### [Material for this task]
::::::::
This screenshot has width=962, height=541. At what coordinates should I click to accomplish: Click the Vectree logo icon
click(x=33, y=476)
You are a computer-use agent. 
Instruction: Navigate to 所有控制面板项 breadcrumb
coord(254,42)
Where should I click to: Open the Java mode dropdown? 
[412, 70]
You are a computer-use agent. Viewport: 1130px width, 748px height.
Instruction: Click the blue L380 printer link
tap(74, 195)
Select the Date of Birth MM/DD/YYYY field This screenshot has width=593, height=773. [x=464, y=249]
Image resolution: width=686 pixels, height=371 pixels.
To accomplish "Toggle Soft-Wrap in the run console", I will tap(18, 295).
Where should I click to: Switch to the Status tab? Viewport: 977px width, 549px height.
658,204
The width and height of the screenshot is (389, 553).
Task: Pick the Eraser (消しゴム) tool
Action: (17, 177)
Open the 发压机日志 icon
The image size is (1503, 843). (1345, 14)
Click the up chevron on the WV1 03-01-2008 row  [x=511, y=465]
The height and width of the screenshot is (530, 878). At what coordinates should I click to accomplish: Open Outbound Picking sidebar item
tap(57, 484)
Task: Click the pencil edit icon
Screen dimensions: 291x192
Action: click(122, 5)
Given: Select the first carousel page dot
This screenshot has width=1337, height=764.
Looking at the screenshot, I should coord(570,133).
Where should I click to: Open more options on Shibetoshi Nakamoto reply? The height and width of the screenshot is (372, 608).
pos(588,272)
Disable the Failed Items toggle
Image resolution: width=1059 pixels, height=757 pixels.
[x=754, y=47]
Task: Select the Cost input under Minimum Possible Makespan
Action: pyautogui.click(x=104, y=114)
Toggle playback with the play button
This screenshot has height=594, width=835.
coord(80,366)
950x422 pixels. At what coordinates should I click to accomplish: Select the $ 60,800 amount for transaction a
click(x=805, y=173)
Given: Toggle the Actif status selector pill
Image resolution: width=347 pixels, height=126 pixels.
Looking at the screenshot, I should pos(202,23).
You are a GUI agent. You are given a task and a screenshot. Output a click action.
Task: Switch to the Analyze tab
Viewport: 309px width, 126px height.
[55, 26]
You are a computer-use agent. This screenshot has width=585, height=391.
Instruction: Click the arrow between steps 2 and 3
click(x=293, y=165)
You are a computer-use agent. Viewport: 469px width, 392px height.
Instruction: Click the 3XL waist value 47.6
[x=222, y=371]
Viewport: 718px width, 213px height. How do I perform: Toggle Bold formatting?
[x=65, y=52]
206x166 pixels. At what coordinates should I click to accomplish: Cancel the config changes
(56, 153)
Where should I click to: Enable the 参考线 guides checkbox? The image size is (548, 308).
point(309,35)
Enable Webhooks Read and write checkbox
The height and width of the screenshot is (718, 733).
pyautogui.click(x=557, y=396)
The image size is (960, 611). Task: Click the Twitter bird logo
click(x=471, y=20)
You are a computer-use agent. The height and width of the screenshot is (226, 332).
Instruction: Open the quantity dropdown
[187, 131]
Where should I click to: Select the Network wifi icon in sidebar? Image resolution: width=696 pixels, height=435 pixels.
::::::::
### [Your goal]
Give the number of lines in the records that hold the word "computer", with no other words.

### [Written answer]
5